By Jacqueline L. Salmon
Washington Post Staff Writer
Saturday, October 4, 2008
Nearly 2,000 members of 40 houses of worship in Northern Virginia are expected at a public meeting tomorrow in Dumfries to launch an interfaith organization that will seek commitments from public officials to do more to help the poor in the area.
The organization, Virginians Organized for Interfaith Community Engagement, or VOICE, is asking local, state and federal officials to increase funding for affordable housing and health care and to ease the backlog of U.S. citizen applications in Northern Virginia.
With a collective membership of 120,000 people, the congregations making up VOICE could prove to be a potent political force in Northern Virginia. Until now, interfaith efforts there have not been as influential or as diverse as in Maryland or the District.
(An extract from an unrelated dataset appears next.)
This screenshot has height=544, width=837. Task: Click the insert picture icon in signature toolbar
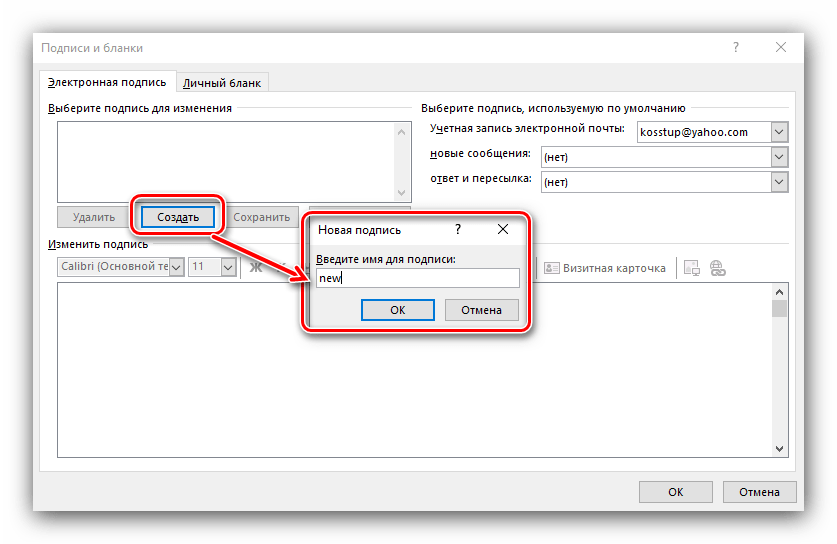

"I haven't ever seen any organization with the potential of VOICE in terms of actually promoting justice in the area," said the Rev. Gerry Creedon, pastor of St. Charles Borromeo Catholic Church in Arlington County, who expects to bring about 100 members of his congregation to the gathering.
But the group's list of funding priorities has received a mixed reaction from public officials faced with looming budget deficits.
"I think we're more than fulfilling the goals that they're trying to pursue," said Gerald E. Connolly (D), chairman of the Fairfax County Board of Supervisors. "We had these goals long before the group even got formed, and so we are happy to have them on the scene as allies for what we're already doing."
Corey A. Stewart (R), chairman of the Prince William Board of County Supervisors, rejected the group's demand that the county spend upward of $20 million on building and preserving affordable housing.
"I'm not going to commit to that -- absolutely not," said Stewart, who nonetheless expects to attend the meeting Sunday. "Instead of focusing on the funding, we have to focus on what the problem is -- which is a surplus of housing on the market" from the epidemic of home foreclosures that have hit Prince William, he said.
Organizers of VOICE said they aren't deterred.
"It's quite obvious that, given our current economic posture, trying to go out with new housing and new construction is not going to wash," said the Rev. Clyde W. Ellis, pastor of Mount Olive Baptist Church in Woodbridge. "But that doesn't mean we have to lose sight of our goal. . . . We're coming back. And when we come back, we want to make sure that we're very sensitive to those priorities of affordable housing."
Northern Virginia clergy launched an effort to put together an interfaith organization in 2005 after watching the success of similar groups elsewhere in the Washington area, including the Washington Interfaith Network and Action in Montgomery, both of which played key roles in winning millions for neighborhood investment and affordable housing.
"As along as we're isolated -- congregation or church or faith community -- we face our own issues without realizing that they're much more universal," said the Rev. Horace "Tuck" Grinnell, pastor of St. Anthony of Padua Catholic Church in Falls Church and one of the founding clergy members.
VOICE received advice and initial funding from the Industrial Areas Foundation, a Chicago organization that builds activist coalitions from voluntary organizations such as religious congregations, labor unions and immigrant groups. IAF helped found the Washington Interfaith Network and Action in Montgomery.
Clergy and members of Christian, Jewish and Muslim congregations in Northern Virginia spent three years networking and sorting through issues they believed most affected low- and middle-income residents. They ultimately focused on immigration, affordable housing and health care and then developed goals within those areas, which they presented to city, county and state leaders and members of Northern Virginia's congressional delegation in a dozen recent meetings.
Public officials who attend tomorrow's event will be asked to commit to working with the group on its goals, the leaders said. Among the leaders expected to attend are former governor Mark Warner (D), who is running for U.S. Senate, state Senate Majority Leader Richard L. Saslaw (D-Fairfax), Alexandria Mayor William D. Euille and Arlington Board Chairman J. Walter Tejada.
"From the elected officials' side," Grinnell said, "they're going to see the birth of an interfaith organization as a huge ally for them if they do the right thing or a huge obstacle if they do the wrong thing."